STORED DATA Start Marker

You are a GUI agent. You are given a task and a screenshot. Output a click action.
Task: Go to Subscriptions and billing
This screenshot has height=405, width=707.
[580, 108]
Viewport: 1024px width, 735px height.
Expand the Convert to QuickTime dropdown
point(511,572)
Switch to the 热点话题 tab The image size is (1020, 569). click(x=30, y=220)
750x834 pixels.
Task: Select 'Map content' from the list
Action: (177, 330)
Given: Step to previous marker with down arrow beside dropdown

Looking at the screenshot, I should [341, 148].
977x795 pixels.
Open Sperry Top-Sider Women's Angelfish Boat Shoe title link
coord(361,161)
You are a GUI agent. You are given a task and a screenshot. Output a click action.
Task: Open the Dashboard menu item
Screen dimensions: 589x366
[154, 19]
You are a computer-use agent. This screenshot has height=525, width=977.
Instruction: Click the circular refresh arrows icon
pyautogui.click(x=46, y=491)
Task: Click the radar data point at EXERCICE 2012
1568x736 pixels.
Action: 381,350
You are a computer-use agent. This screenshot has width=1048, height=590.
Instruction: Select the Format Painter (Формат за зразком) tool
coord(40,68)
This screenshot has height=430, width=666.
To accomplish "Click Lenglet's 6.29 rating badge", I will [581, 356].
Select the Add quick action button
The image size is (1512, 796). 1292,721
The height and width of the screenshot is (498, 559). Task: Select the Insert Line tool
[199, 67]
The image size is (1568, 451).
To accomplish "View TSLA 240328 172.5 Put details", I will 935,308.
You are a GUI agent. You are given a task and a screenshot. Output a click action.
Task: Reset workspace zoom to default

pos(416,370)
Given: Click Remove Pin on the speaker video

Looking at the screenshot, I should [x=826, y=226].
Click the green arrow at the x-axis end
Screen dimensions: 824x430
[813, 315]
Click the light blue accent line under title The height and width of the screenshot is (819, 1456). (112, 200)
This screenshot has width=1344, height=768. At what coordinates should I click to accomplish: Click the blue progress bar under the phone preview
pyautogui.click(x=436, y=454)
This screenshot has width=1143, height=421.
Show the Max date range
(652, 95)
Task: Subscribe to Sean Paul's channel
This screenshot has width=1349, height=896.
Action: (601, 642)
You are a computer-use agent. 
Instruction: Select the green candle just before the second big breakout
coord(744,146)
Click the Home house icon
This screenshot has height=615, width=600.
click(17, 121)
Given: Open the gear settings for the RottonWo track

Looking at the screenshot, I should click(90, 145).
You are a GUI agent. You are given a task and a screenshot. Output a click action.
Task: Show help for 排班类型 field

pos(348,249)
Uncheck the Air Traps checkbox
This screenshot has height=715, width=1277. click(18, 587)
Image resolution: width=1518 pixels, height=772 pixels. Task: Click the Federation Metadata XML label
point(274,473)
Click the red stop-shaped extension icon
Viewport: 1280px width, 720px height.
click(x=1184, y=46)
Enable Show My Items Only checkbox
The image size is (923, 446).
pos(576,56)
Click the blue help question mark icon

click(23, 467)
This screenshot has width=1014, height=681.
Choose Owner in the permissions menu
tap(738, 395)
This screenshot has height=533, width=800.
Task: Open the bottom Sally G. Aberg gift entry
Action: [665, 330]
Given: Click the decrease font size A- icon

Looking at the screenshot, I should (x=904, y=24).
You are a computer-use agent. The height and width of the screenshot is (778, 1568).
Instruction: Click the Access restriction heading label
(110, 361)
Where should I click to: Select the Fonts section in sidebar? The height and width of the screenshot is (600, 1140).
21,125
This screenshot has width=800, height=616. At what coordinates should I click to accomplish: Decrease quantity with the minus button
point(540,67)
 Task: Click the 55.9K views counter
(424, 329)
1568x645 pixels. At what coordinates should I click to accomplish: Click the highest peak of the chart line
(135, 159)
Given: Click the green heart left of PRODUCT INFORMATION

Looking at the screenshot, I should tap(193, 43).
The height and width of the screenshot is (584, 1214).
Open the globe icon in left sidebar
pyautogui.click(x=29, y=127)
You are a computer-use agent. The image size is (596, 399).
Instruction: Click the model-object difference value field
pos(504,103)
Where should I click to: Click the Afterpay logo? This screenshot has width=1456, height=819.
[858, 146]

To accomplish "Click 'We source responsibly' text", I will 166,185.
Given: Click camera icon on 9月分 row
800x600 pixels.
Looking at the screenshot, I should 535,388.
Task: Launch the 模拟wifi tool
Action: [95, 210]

STORED DATA End Marker

### TO DO
For this exercise, output the entries above exactly as written.

### RESPONSE
You are a GUI agent. You are given a task and a screenshot. Output a click action.
Task: Go to Subscriptions and billing
This screenshot has height=405, width=707.
[580, 108]
Viewport: 1024px width, 735px height.
Expand the Convert to QuickTime dropdown
point(511,572)
Switch to the 热点话题 tab The image size is (1020, 569). click(x=30, y=220)
750x834 pixels.
Task: Select 'Map content' from the list
Action: (177, 330)
Given: Step to previous marker with down arrow beside dropdown

Looking at the screenshot, I should [341, 148].
977x795 pixels.
Open Sperry Top-Sider Women's Angelfish Boat Shoe title link
coord(361,161)
You are a GUI agent. You are given a task and a screenshot. Output a click action.
Task: Open the Dashboard menu item
Screen dimensions: 589x366
[154, 19]
You are a computer-use agent. This screenshot has height=525, width=977.
Instruction: Click the circular refresh arrows icon
pyautogui.click(x=46, y=491)
Task: Click the radar data point at EXERCICE 2012
1568x736 pixels.
Action: 381,350
You are a computer-use agent. This screenshot has width=1048, height=590.
Instruction: Select the Format Painter (Формат за зразком) tool
coord(40,68)
This screenshot has height=430, width=666.
To accomplish "Click Lenglet's 6.29 rating badge", I will [581, 356].
Select the Add quick action button
The image size is (1512, 796). 1292,721
The height and width of the screenshot is (498, 559). Task: Select the Insert Line tool
[199, 67]
The image size is (1568, 451).
To accomplish "View TSLA 240328 172.5 Put details", I will 935,308.
You are a GUI agent. You are given a task and a screenshot. Output a click action.
Task: Reset workspace zoom to default

pos(416,370)
Given: Click Remove Pin on the speaker video

Looking at the screenshot, I should [x=826, y=226].
Click the green arrow at the x-axis end
Screen dimensions: 824x430
[813, 315]
Click the light blue accent line under title The height and width of the screenshot is (819, 1456). (112, 200)
This screenshot has width=1344, height=768. At what coordinates should I click to accomplish: Click the blue progress bar under the phone preview
pyautogui.click(x=436, y=454)
This screenshot has width=1143, height=421.
Show the Max date range
(652, 95)
Task: Subscribe to Sean Paul's channel
This screenshot has width=1349, height=896.
Action: (601, 642)
You are a computer-use agent. 
Instruction: Select the green candle just before the second big breakout
coord(744,146)
Click the Home house icon
This screenshot has height=615, width=600.
click(17, 121)
Given: Open the gear settings for the RottonWo track

Looking at the screenshot, I should click(90, 145).
You are a GUI agent. You are given a task and a screenshot. Output a click action.
Task: Show help for 排班类型 field

pos(348,249)
Uncheck the Air Traps checkbox
This screenshot has height=715, width=1277. click(18, 587)
Image resolution: width=1518 pixels, height=772 pixels. Task: Click the Federation Metadata XML label
point(274,473)
Click the red stop-shaped extension icon
Viewport: 1280px width, 720px height.
click(x=1184, y=46)
Enable Show My Items Only checkbox
The image size is (923, 446).
pos(576,56)
Click the blue help question mark icon

click(23, 467)
This screenshot has width=1014, height=681.
Choose Owner in the permissions menu
tap(738, 395)
This screenshot has height=533, width=800.
Task: Open the bottom Sally G. Aberg gift entry
Action: [665, 330]
Given: Click the decrease font size A- icon

Looking at the screenshot, I should (x=904, y=24).
You are a computer-use agent. The height and width of the screenshot is (778, 1568).
Instruction: Click the Access restriction heading label
(110, 361)
Where should I click to: Select the Fonts section in sidebar? The height and width of the screenshot is (600, 1140).
21,125
This screenshot has width=800, height=616. At what coordinates should I click to accomplish: Decrease quantity with the minus button
point(540,67)
 Task: Click the 55.9K views counter
(424, 329)
1568x645 pixels. At what coordinates should I click to accomplish: Click the highest peak of the chart line
(135, 159)
Given: Click the green heart left of PRODUCT INFORMATION

Looking at the screenshot, I should tap(193, 43).
The height and width of the screenshot is (584, 1214).
Open the globe icon in left sidebar
pyautogui.click(x=29, y=127)
You are a computer-use agent. The image size is (596, 399).
Instruction: Click the model-object difference value field
pos(504,103)
Where should I click to: Click the Afterpay logo? This screenshot has width=1456, height=819.
[858, 146]

To accomplish "Click 'We source responsibly' text", I will 166,185.
Given: Click camera icon on 9月分 row
800x600 pixels.
Looking at the screenshot, I should 535,388.
Task: Launch the 模拟wifi tool
Action: [95, 210]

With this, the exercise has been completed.